A new study from a center for Alzheimer’s research in the US suggests that cognitive skills other than memory, for example visuospatial skills that help us work out how objects relate to each other in three dimensions as we look at them, start to decline years before patients receive a clinical diagnosis for Alzheimer’s.

The study was the work of Dr David K Johnson, of the University of Kansas, Lawrence, and colleagues, and is published in the October issue of Archives of Neurology, one of the JAMA/Archives journals.

The authors wrote that more and more researchers are now looking at when healthy aging turns into the early stages of dementia.

“As new interventions become available, it will become important to identify the disease as early as possible,” they explained.

Loss of episodic memory, that part of memory that is like an autobiography, where one can explicity recount the times and places of particular events and the emotions we felt, is commonly linked to Alzheimer’s, but it is not the only part of cognition (thinking, learning and memory) that is affected by the disease.

For the longitudinal study, Johnson and colleagues followed 444 people who did not have dementia when they enrolled between 1979 and 2006.

Upon enrolling, each participant underwent a clinical evaluation that also tested four cognitive factors: global cognition, verbal memory, visuospatial skill and working memory. They did the tests at least one more time before the end of the study in November 2007.

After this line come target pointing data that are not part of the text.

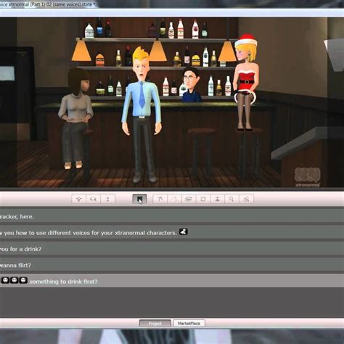The image size is (344, 344).
Task: Select the 'you for a drink?' line
Action: 172,248

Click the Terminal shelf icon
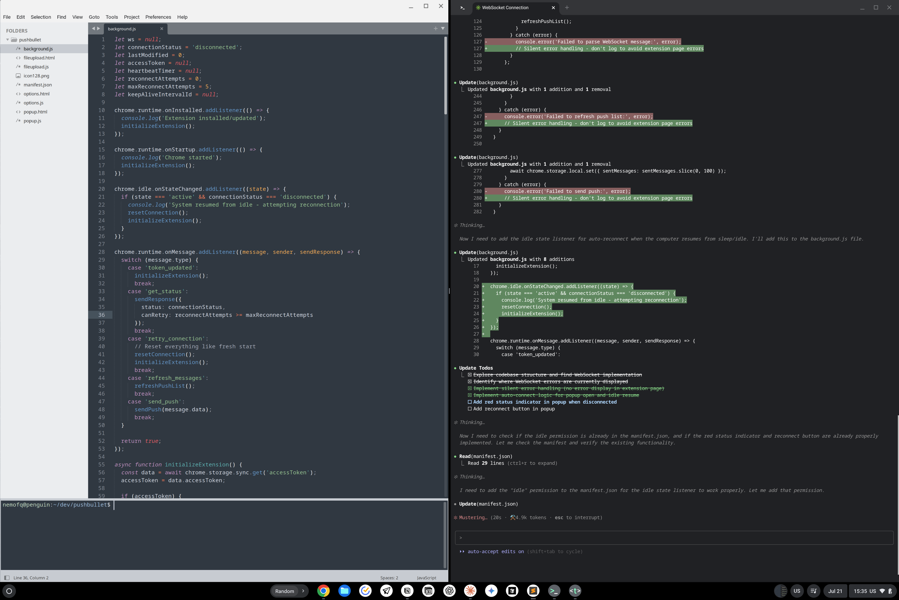[554, 591]
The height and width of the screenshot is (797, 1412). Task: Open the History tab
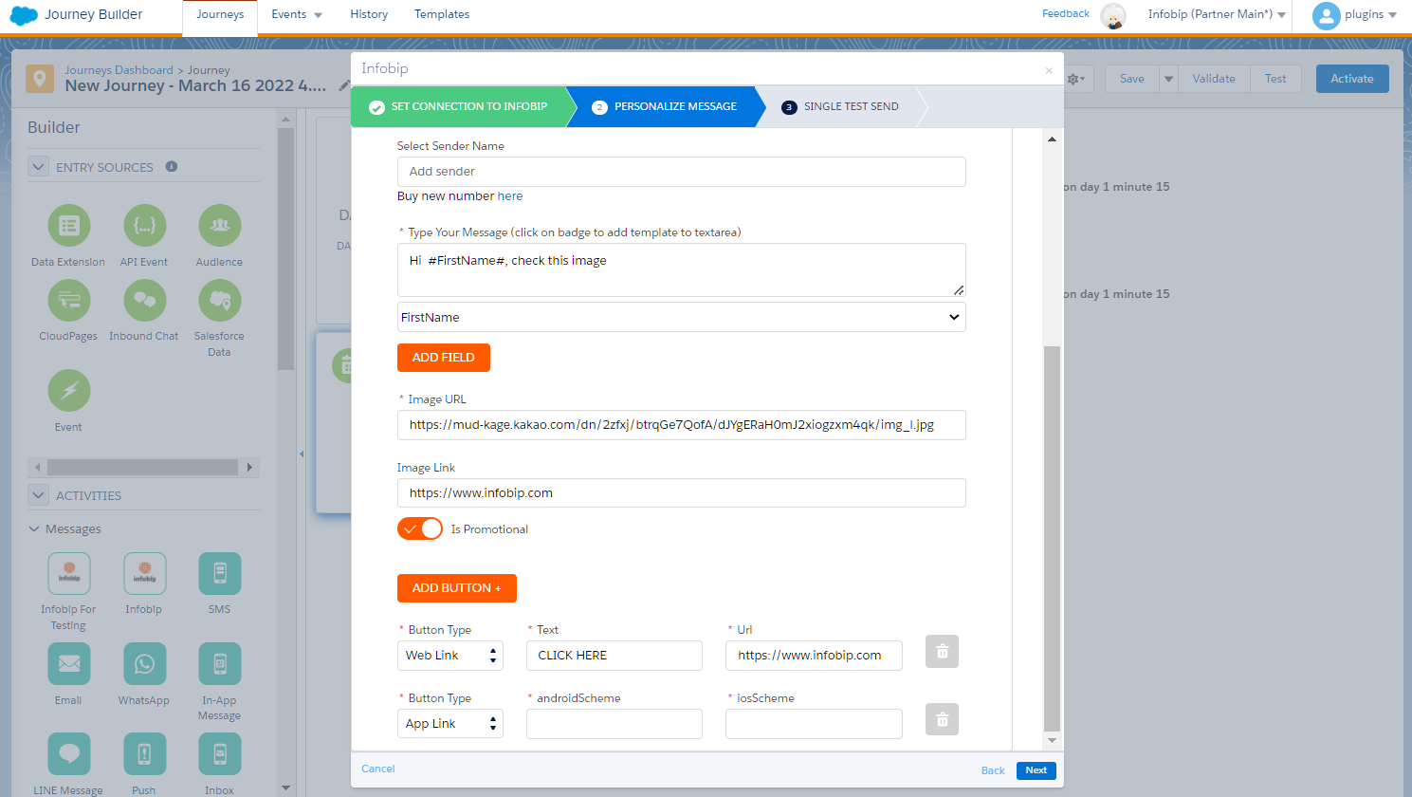369,14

The average follow up was 5.9 years, during which 134 of the participants developed dementia, and 310 did not. 44 of those with dementia died and when their brains were examined post mortem they showed signs that confirmed a diagnosis of Alzheimer’s.

Brains of people who die with Alzheimer’s disease contain abnormal amounts of amyloid plaques and neurofibrillary tangles that can be seen under a microscope.

When they modelled the results of the cognitive assessments in line with the timing of the clinical diagnoses for dementia, the researchers found that the results for visualspatial skills showed a sudden change to a steeper slope of decline (an “inflection point”), three years before clinical diagnosis.

After that followed decline in overall cognitive ability, which suddenly declined more steeply two years before diagnosis, with verbal and working memory doing the same one year before diagnosis.

When they looked at other subgroups of the dementia patients, the only subgroup to show a similar pattern of decline with the same inflection points was the subgroup of participants with Alzheimer’s disease whose diagnosis was confirmed by autopsy.

The authors concluded that:

“Research into early detection of cognitive disorders using only episodic memory tasks may not be sensitive to all of the early manifestations of disease.”

“In summary, converging longitudinal evidence suggests that after a sharp departure from the relatively flat course of normal aging there is a preclinical period in Alzheimer’s disease with insufficient cognitive decline to warrant clinical diagnosis using conventional criteria but that can be seen with longitudinal data from multiple domains of cognition and not just memory,” they added.

The study was supported by grants from the National Institute on Aging, part of the National Institutes of Health.

“Longitudinal Study of the Transition From Healthy Aging to Alzheimer Disease.”
David K. Johnson; Martha Storandt; John C. Morris; James E. Galvin.
Arch Neurol, Oct 2009; 66: 1254 – 1259.